*Exercise brief*. Only the lines from the top of the material through the line containing "Task: Approve the extracted transaction" should be restated, each one exactly.

*Provided data*.
┄┄┄┄┄┄

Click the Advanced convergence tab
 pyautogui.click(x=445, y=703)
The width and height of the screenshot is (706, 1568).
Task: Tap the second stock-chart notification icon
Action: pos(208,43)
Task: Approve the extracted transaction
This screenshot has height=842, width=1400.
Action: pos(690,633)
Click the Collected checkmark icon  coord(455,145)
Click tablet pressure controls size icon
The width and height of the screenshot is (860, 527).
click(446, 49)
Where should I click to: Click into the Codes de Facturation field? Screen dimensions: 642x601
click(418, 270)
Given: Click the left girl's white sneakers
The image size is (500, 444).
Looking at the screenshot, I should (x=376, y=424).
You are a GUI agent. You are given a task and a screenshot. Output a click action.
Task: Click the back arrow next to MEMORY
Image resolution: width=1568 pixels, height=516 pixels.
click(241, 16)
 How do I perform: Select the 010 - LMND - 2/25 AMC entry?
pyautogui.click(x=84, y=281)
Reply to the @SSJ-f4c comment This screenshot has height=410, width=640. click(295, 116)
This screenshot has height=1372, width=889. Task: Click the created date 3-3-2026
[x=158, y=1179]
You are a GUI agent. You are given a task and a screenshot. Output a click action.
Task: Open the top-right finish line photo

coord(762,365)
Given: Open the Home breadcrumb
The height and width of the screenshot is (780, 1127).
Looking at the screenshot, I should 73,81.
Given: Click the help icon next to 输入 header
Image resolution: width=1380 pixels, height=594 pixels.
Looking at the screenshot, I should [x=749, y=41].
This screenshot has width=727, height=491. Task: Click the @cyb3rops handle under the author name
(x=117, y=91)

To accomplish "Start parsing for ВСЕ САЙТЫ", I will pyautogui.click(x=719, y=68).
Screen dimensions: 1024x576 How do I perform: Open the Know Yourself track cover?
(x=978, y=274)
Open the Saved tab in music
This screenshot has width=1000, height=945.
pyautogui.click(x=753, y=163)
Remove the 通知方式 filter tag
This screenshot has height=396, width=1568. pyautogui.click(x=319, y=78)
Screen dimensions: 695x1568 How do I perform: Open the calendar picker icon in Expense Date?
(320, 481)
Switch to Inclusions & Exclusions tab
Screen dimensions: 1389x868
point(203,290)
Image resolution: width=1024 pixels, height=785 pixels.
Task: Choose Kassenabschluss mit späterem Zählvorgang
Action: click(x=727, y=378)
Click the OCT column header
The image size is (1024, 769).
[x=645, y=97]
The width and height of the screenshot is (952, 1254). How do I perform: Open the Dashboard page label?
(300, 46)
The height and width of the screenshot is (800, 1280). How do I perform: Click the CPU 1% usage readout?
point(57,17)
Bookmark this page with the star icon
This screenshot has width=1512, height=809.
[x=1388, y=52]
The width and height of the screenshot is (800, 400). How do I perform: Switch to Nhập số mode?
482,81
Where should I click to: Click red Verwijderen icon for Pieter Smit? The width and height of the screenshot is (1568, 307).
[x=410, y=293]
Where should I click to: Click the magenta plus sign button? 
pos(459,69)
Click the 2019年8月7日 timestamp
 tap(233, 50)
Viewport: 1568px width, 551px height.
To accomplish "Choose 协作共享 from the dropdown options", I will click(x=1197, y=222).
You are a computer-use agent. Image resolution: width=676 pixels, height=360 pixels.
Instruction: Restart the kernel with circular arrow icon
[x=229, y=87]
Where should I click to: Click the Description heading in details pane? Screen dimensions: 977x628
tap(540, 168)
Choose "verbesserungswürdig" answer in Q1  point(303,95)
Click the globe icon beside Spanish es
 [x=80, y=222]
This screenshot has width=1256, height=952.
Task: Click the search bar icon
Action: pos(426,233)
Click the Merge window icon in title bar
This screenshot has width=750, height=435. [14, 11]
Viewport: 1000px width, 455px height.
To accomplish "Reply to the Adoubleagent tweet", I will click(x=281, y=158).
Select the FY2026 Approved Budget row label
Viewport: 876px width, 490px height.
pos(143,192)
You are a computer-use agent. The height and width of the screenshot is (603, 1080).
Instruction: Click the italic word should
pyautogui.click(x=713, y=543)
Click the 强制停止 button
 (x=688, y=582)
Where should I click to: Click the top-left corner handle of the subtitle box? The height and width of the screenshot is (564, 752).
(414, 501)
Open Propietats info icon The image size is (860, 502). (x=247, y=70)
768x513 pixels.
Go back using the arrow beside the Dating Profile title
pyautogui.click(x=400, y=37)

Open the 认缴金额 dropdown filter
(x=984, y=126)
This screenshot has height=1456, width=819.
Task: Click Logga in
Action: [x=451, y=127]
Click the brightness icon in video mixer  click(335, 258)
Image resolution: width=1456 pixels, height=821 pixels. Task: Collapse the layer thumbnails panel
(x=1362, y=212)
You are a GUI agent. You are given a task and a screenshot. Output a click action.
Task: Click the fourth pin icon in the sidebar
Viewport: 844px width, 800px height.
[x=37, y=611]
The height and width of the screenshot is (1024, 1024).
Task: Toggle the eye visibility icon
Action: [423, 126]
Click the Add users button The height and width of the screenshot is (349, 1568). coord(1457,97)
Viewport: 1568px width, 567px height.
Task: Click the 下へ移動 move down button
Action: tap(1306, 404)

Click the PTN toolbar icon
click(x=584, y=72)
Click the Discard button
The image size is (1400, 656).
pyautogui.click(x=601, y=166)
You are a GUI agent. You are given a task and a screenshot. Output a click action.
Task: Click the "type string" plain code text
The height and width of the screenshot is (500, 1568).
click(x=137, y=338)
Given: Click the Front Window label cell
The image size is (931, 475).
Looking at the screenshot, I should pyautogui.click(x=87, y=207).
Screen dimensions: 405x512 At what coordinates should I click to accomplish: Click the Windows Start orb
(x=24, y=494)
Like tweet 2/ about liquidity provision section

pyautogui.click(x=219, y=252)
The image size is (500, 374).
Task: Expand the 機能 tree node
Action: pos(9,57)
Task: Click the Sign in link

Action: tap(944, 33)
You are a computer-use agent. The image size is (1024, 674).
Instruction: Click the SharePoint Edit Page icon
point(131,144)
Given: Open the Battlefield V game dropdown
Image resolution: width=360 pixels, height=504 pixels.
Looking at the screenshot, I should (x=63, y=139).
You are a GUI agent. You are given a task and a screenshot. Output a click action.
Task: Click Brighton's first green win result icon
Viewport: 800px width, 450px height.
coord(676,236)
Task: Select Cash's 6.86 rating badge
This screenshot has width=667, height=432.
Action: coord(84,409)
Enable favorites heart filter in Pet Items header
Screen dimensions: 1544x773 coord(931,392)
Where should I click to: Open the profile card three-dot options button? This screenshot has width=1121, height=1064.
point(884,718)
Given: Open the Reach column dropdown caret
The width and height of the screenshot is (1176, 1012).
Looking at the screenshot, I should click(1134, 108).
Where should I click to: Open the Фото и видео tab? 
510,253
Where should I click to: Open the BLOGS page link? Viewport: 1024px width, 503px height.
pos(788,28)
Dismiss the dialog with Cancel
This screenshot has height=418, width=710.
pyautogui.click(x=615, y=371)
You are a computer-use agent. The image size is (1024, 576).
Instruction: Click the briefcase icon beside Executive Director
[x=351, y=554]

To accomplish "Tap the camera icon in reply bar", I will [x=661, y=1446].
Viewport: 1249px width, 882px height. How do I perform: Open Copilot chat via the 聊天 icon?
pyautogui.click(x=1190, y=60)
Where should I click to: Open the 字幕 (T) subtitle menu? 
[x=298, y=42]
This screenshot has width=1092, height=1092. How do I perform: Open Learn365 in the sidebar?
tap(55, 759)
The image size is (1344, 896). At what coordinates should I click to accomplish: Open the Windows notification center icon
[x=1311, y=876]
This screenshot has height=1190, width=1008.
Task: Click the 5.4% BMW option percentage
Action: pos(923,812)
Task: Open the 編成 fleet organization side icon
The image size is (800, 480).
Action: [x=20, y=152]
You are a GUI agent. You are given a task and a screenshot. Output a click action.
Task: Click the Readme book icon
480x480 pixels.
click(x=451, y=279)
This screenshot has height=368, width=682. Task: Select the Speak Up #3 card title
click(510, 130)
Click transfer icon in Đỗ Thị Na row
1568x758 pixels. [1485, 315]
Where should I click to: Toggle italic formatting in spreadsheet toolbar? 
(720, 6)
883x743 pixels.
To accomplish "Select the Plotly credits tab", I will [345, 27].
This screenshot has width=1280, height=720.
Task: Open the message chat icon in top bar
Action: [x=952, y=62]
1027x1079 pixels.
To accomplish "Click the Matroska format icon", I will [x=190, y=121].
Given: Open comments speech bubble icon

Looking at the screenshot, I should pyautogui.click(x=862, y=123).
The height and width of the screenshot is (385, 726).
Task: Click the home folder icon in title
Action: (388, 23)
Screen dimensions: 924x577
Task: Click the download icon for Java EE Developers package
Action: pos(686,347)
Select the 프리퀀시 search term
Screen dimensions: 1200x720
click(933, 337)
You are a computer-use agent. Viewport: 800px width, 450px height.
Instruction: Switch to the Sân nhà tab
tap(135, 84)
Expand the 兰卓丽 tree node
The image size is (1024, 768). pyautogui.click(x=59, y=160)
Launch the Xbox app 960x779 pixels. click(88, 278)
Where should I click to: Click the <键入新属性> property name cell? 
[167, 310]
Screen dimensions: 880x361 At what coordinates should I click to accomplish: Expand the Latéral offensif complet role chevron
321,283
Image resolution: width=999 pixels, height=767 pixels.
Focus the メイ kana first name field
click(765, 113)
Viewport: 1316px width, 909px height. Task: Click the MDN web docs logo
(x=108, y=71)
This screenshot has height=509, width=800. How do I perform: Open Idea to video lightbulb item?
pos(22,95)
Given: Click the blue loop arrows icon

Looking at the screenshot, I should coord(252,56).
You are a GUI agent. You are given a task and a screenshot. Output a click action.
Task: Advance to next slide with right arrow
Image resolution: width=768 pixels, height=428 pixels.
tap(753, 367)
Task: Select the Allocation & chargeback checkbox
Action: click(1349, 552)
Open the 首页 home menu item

┄┄┄┄┄┄

*Result of the task*.
Click the Advanced convergence tab
 pyautogui.click(x=445, y=703)
The width and height of the screenshot is (706, 1568).
Task: Tap the second stock-chart notification icon
Action: pos(208,43)
Task: Approve the extracted transaction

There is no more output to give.